◆ The task
Print out the data below in full, exactly as written.

# # # #

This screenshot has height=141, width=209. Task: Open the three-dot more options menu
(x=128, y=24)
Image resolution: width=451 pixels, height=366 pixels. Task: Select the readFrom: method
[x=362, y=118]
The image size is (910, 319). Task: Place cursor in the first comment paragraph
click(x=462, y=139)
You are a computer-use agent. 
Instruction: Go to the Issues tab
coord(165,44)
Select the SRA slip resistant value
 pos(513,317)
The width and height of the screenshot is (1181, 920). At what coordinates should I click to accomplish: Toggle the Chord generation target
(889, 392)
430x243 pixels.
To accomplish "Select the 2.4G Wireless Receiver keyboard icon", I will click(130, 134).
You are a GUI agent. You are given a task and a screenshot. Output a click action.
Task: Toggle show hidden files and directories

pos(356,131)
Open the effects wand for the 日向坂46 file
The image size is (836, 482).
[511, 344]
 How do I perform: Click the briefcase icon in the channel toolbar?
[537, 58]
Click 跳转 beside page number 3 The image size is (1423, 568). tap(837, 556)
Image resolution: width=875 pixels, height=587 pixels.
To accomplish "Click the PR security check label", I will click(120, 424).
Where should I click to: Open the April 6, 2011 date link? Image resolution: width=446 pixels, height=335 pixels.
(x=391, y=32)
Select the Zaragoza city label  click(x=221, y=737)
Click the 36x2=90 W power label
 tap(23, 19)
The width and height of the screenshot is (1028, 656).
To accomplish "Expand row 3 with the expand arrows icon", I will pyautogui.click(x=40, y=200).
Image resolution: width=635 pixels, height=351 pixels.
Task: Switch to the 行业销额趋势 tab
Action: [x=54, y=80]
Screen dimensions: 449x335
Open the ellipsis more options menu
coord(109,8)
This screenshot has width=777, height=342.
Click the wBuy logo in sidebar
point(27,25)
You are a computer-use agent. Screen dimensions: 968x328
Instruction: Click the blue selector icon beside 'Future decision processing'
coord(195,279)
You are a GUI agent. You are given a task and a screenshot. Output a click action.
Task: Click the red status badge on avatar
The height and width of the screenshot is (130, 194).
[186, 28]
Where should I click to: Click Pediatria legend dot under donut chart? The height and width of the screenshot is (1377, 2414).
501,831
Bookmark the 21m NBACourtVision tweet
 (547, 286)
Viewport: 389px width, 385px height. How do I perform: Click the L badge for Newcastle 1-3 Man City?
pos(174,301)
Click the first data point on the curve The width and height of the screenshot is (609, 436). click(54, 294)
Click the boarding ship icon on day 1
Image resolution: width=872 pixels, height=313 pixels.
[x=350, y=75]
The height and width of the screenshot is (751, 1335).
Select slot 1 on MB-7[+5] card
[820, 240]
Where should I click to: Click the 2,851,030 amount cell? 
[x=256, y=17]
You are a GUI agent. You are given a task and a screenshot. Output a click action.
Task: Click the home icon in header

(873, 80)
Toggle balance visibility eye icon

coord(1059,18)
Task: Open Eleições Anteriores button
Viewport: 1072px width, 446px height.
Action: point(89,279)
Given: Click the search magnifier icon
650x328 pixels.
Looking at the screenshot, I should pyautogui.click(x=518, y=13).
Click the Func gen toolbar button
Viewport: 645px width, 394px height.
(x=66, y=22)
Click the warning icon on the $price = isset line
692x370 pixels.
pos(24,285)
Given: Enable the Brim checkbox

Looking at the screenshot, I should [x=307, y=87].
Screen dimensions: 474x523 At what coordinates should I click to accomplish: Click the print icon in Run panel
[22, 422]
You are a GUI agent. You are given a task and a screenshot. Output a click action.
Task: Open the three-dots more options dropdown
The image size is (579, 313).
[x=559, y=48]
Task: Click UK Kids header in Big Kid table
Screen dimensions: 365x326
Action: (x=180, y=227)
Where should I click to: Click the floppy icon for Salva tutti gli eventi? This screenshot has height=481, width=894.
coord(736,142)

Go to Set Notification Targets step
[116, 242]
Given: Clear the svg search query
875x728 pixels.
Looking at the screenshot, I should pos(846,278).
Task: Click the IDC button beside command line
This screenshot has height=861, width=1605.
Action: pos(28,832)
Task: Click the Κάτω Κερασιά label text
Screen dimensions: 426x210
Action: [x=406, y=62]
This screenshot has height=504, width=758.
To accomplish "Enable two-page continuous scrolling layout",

# # # #

◆ Finished task
This screenshot has height=141, width=209. Task: Open the three-dot more options menu
(x=128, y=24)
Image resolution: width=451 pixels, height=366 pixels. Task: Select the readFrom: method
[x=362, y=118]
The image size is (910, 319). Task: Place cursor in the first comment paragraph
click(x=462, y=139)
You are a computer-use agent. 
Instruction: Go to the Issues tab
coord(165,44)
Select the SRA slip resistant value
 pos(513,317)
The width and height of the screenshot is (1181, 920). At what coordinates should I click to accomplish: Toggle the Chord generation target
(889, 392)
430x243 pixels.
To accomplish "Select the 2.4G Wireless Receiver keyboard icon", I will click(130, 134).
You are a GUI agent. You are given a task and a screenshot. Output a click action.
Task: Toggle show hidden files and directories

pos(356,131)
Open the effects wand for the 日向坂46 file
The image size is (836, 482).
[511, 344]
 How do I perform: Click the briefcase icon in the channel toolbar?
[537, 58]
Click 跳转 beside page number 3 The image size is (1423, 568). tap(837, 556)
Image resolution: width=875 pixels, height=587 pixels.
To accomplish "Click the PR security check label", I will click(120, 424).
Where should I click to: Open the April 6, 2011 date link? Image resolution: width=446 pixels, height=335 pixels.
(x=391, y=32)
Select the Zaragoza city label  click(x=221, y=737)
Click the 36x2=90 W power label
 tap(23, 19)
The width and height of the screenshot is (1028, 656).
To accomplish "Expand row 3 with the expand arrows icon", I will pyautogui.click(x=40, y=200).
Image resolution: width=635 pixels, height=351 pixels.
Task: Switch to the 行业销额趋势 tab
Action: [x=54, y=80]
Screen dimensions: 449x335
Open the ellipsis more options menu
coord(109,8)
This screenshot has width=777, height=342.
Click the wBuy logo in sidebar
point(27,25)
You are a computer-use agent. Screen dimensions: 968x328
Instruction: Click the blue selector icon beside 'Future decision processing'
coord(195,279)
You are a GUI agent. You are given a task and a screenshot. Output a click action.
Task: Click the red status badge on avatar
The height and width of the screenshot is (130, 194).
[186, 28]
Where should I click to: Click Pediatria legend dot under donut chart? The height and width of the screenshot is (1377, 2414).
501,831
Bookmark the 21m NBACourtVision tweet
 (547, 286)
Viewport: 389px width, 385px height. How do I perform: Click the L badge for Newcastle 1-3 Man City?
pos(174,301)
Click the first data point on the curve The width and height of the screenshot is (609, 436). click(54, 294)
Click the boarding ship icon on day 1
Image resolution: width=872 pixels, height=313 pixels.
[x=350, y=75]
The height and width of the screenshot is (751, 1335).
Select slot 1 on MB-7[+5] card
[820, 240]
Where should I click to: Click the 2,851,030 amount cell? 
[x=256, y=17]
You are a GUI agent. You are given a task and a screenshot. Output a click action.
Task: Click the home icon in header

(873, 80)
Toggle balance visibility eye icon

coord(1059,18)
Task: Open Eleições Anteriores button
Viewport: 1072px width, 446px height.
Action: point(89,279)
Given: Click the search magnifier icon
650x328 pixels.
Looking at the screenshot, I should pyautogui.click(x=518, y=13).
Click the Func gen toolbar button
Viewport: 645px width, 394px height.
(x=66, y=22)
Click the warning icon on the $price = isset line
692x370 pixels.
pos(24,285)
Given: Enable the Brim checkbox

Looking at the screenshot, I should [x=307, y=87].
Screen dimensions: 474x523 At what coordinates should I click to accomplish: Click the print icon in Run panel
[22, 422]
You are a GUI agent. You are given a task and a screenshot. Output a click action.
Task: Open the three-dots more options dropdown
The image size is (579, 313).
[x=559, y=48]
Task: Click UK Kids header in Big Kid table
Screen dimensions: 365x326
Action: (x=180, y=227)
Where should I click to: Click the floppy icon for Salva tutti gli eventi? This screenshot has height=481, width=894.
coord(736,142)

Go to Set Notification Targets step
[116, 242]
Given: Clear the svg search query
875x728 pixels.
Looking at the screenshot, I should pos(846,278).
Task: Click the IDC button beside command line
This screenshot has height=861, width=1605.
Action: pos(28,832)
Task: Click the Κάτω Κερασιά label text
Screen dimensions: 426x210
Action: [x=406, y=62]
This screenshot has height=504, width=758.
To accomplish "Enable two-page continuous scrolling layout",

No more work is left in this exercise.